> **What is being asked**: Print the records exactly. Miss nothing.

------ Supplied records

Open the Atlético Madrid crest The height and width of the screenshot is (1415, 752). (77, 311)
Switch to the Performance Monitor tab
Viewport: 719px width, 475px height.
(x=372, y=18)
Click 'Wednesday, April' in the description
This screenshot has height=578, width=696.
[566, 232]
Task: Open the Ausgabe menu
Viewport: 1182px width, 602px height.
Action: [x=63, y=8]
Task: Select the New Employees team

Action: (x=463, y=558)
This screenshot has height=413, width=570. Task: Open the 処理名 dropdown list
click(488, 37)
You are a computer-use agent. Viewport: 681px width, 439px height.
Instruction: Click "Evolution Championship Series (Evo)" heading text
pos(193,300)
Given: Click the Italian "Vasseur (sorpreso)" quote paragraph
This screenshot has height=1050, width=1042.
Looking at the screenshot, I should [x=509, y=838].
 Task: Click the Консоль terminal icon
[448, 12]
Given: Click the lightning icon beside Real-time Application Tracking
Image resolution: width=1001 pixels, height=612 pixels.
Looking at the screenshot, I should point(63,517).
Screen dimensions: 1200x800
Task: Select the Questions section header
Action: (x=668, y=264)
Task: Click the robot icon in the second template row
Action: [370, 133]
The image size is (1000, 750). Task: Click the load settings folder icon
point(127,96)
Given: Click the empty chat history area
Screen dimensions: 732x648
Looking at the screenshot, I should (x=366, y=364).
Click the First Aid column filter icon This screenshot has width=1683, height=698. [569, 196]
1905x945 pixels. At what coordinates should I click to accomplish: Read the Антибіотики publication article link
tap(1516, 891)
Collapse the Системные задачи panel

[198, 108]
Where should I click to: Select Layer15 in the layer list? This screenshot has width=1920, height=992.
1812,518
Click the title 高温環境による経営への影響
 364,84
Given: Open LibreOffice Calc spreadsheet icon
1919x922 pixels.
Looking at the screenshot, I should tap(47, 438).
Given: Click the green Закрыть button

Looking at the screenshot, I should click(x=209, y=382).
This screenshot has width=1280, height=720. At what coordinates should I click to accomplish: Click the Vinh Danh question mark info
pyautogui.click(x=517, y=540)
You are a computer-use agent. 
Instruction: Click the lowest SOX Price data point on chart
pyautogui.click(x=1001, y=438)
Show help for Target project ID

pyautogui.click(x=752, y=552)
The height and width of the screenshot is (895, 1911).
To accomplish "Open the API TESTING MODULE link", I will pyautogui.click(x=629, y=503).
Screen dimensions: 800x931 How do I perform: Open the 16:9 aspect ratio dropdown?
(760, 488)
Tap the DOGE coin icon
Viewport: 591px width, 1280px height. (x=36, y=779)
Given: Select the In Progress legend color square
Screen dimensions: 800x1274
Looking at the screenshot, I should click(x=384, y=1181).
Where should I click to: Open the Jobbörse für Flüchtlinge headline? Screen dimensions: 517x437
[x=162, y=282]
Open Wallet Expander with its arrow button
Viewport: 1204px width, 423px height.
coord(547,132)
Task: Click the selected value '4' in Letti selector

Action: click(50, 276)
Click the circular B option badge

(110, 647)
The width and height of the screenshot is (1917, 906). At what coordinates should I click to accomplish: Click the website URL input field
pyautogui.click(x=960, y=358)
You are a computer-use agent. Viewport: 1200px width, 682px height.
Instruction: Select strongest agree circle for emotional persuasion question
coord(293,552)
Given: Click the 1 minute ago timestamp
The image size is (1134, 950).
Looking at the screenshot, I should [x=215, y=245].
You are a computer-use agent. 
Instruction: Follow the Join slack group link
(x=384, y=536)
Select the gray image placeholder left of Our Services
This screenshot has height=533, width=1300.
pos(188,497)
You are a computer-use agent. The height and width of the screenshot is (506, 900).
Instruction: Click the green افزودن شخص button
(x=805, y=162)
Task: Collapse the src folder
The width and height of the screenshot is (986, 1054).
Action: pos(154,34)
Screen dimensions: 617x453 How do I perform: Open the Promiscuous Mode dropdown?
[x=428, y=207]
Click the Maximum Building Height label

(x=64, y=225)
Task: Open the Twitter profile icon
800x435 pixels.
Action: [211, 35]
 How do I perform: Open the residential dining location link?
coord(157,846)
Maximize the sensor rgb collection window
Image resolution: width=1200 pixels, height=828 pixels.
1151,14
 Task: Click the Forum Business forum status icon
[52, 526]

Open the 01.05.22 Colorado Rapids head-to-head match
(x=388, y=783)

------------

> **Result below**:
Open the Atlético Madrid crest The height and width of the screenshot is (1415, 752). (77, 311)
Switch to the Performance Monitor tab
Viewport: 719px width, 475px height.
(x=372, y=18)
Click 'Wednesday, April' in the description
This screenshot has height=578, width=696.
[566, 232]
Task: Open the Ausgabe menu
Viewport: 1182px width, 602px height.
Action: [x=63, y=8]
Task: Select the New Employees team

Action: (x=463, y=558)
This screenshot has height=413, width=570. Task: Open the 処理名 dropdown list
click(488, 37)
You are a computer-use agent. Viewport: 681px width, 439px height.
Instruction: Click "Evolution Championship Series (Evo)" heading text
pos(193,300)
Given: Click the Italian "Vasseur (sorpreso)" quote paragraph
This screenshot has height=1050, width=1042.
Looking at the screenshot, I should [x=509, y=838].
 Task: Click the Консоль terminal icon
[448, 12]
Given: Click the lightning icon beside Real-time Application Tracking
Image resolution: width=1001 pixels, height=612 pixels.
Looking at the screenshot, I should point(63,517).
Screen dimensions: 1200x800
Task: Select the Questions section header
Action: (x=668, y=264)
Task: Click the robot icon in the second template row
Action: [370, 133]
The image size is (1000, 750). Task: Click the load settings folder icon
point(127,96)
Given: Click the empty chat history area
Screen dimensions: 732x648
Looking at the screenshot, I should (x=366, y=364).
Click the First Aid column filter icon This screenshot has width=1683, height=698. [569, 196]
1905x945 pixels. At what coordinates should I click to accomplish: Read the Антибіотики publication article link
tap(1516, 891)
Collapse the Системные задачи panel

[198, 108]
Where should I click to: Select Layer15 in the layer list? This screenshot has width=1920, height=992.
1812,518
Click the title 高温環境による経営への影響
 364,84
Given: Open LibreOffice Calc spreadsheet icon
1919x922 pixels.
Looking at the screenshot, I should tap(47, 438).
Given: Click the green Закрыть button

Looking at the screenshot, I should click(x=209, y=382).
This screenshot has width=1280, height=720. At what coordinates should I click to accomplish: Click the Vinh Danh question mark info
pyautogui.click(x=517, y=540)
You are a computer-use agent. 
Instruction: Click the lowest SOX Price data point on chart
pyautogui.click(x=1001, y=438)
Show help for Target project ID

pyautogui.click(x=752, y=552)
The height and width of the screenshot is (895, 1911).
To accomplish "Open the API TESTING MODULE link", I will pyautogui.click(x=629, y=503).
Screen dimensions: 800x931 How do I perform: Open the 16:9 aspect ratio dropdown?
(760, 488)
Tap the DOGE coin icon
Viewport: 591px width, 1280px height. (x=36, y=779)
Given: Select the In Progress legend color square
Screen dimensions: 800x1274
Looking at the screenshot, I should click(x=384, y=1181).
Where should I click to: Open the Jobbörse für Flüchtlinge headline? Screen dimensions: 517x437
[x=162, y=282]
Open Wallet Expander with its arrow button
Viewport: 1204px width, 423px height.
coord(547,132)
Task: Click the selected value '4' in Letti selector

Action: click(50, 276)
Click the circular B option badge

(110, 647)
The width and height of the screenshot is (1917, 906). At what coordinates should I click to accomplish: Click the website URL input field
pyautogui.click(x=960, y=358)
You are a computer-use agent. Viewport: 1200px width, 682px height.
Instruction: Select strongest agree circle for emotional persuasion question
coord(293,552)
Given: Click the 1 minute ago timestamp
The image size is (1134, 950).
Looking at the screenshot, I should [x=215, y=245].
You are a computer-use agent. 
Instruction: Follow the Join slack group link
(x=384, y=536)
Select the gray image placeholder left of Our Services
This screenshot has height=533, width=1300.
pos(188,497)
You are a computer-use agent. The height and width of the screenshot is (506, 900).
Instruction: Click the green افزودن شخص button
(x=805, y=162)
Task: Collapse the src folder
The width and height of the screenshot is (986, 1054).
Action: pos(154,34)
Screen dimensions: 617x453 How do I perform: Open the Promiscuous Mode dropdown?
[x=428, y=207]
Click the Maximum Building Height label

(x=64, y=225)
Task: Open the Twitter profile icon
800x435 pixels.
Action: [211, 35]
 How do I perform: Open the residential dining location link?
coord(157,846)
Maximize the sensor rgb collection window
Image resolution: width=1200 pixels, height=828 pixels.
1151,14
 Task: Click the Forum Business forum status icon
[52, 526]

Open the 01.05.22 Colorado Rapids head-to-head match
(x=388, y=783)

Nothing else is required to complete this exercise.